Purple shrouds covered all but two bodies. Brunk remembers lifting the shroud off only one person, among the youngest. He also remembers shaking a foot of every body to check for rigor mortis. All were wearing black Nike running shoes with the white swoosh on the side.
“The Nike symbol triggers my memory more than any one thing,” said Brunk, a 17-year veteran. “I remember their shoes, all 39 pairs.”
“It was like being in the Twilight Zone,” he [Homicide Detective Rick Scully] said. “We were wandering from room to room to room, and every room we went into we were finding bodies. You're thinking: 'When is this going to end? How many bodies are going to be in here? How many rooms are there to this place?' Because every room we went in had bodies stacked up like cordwood.”
He remembers thinking: “How could people do this to each other. What kind of person led them to do this?”
“Then we got to the final room. Marshall Applewhite, aka Do. It was the upstairs master bedroom, a huge room, and he had the bedroom to himself. Great big bed. He's all propped up with pillows around him.
“As soon as you walked in, you knew this guy was the head chief. He was the leader.”

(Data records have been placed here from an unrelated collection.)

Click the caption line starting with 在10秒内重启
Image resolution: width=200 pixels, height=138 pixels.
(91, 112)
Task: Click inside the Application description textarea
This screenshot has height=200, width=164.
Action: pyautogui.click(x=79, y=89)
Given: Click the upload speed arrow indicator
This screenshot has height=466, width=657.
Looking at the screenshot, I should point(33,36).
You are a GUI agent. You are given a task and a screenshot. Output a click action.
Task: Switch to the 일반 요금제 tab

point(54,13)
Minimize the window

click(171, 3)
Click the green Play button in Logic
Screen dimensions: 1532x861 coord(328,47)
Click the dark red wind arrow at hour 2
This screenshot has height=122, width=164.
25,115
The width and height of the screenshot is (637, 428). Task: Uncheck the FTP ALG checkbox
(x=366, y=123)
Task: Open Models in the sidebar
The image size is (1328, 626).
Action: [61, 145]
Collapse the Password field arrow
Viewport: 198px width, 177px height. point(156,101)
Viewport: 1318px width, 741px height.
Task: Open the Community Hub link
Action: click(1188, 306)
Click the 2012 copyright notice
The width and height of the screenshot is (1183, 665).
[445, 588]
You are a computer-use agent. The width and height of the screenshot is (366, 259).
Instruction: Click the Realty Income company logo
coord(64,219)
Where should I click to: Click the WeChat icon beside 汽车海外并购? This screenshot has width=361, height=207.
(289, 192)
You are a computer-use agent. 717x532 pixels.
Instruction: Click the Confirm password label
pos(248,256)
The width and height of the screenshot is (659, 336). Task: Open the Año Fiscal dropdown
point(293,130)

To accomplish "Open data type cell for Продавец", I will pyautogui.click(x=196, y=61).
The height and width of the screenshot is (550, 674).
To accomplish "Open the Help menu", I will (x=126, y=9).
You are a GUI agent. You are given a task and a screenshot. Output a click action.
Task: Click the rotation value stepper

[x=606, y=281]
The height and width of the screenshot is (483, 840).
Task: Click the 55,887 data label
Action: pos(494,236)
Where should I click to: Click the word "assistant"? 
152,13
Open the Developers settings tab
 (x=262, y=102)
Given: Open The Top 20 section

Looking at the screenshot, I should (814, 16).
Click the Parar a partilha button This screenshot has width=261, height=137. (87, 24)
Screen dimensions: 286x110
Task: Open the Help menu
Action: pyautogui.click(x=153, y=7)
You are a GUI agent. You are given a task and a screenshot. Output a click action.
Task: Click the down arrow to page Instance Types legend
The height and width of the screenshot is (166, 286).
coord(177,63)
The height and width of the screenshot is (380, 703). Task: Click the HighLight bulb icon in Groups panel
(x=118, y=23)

“The members of Heaven's Gate adhered to a strict doctrine. Members led a regimented lifestyle. Particular attention was paid to: punctuality, cleanliness, orderliness, personal possessions, how to dress, what to eat, how to phrase a question, and most importantly desires. Each member was assigned a partner to watch over him or her in order that they could constantly fight their 'human desires.'
“Their beliefs were a hybrid of science fantasy (UFOs and aliens) and Christian beliefs. Essentially they believed that God and the Kingdom of God were extraterrestrial. They believed that they descended from this extraterrestrial kingdom and took occupancy in human bodies some 20 years or so ago. They believed that they had learned all there was to learn of the human condition and that it was time to return to the kingdom from where they came.”
Many of those who joined had been searching for answers and goals, family members said. Applewhite offe red a simpler, more focused way of life that also isolated group members from the outside world and fostered a shared belief system. Some left behind children and spouses to join the group.
“The investigation revealed that (the decedents) were ardent followers of Do, Marshall Applewhite. ... Members wrote that their only purpose was to make Do happy,” a Sheriff's Department report concluded.
Together they ate their final meal March 21 at Marie Callender's in Carlsbad. Their orders were identical: salad and chicken pot pies, with cheesecake for dessert. The next day, working in shifts, they made their exit.
Six weeks later, two male cult members who had not been at the mansion attempted suicide at an Encinitas motel, using phenobarbital and wearing Nikes. One died; the other was found barely alive but survived. Nine months later, his body was found in a tent in the Arizona desert, a suicide.
But the first male body [Coroner Christina] Stanley examined caused her to worry about her skills. She couldn't find the man's testicles.
“As a fellow, I thought, 'Boy, am I just bad at finding these?'” she said.
“I remember (another doctor) was there, and he said he couldn't find any testes on these people either. So I thought, 'OK, this is real.'”
Applewhite and six members of the cult had been castrated in Mexico a few months earlier – another way to deal with unwanted desires.
Comet Hale-Bopp; photograph taken March 16, 1997.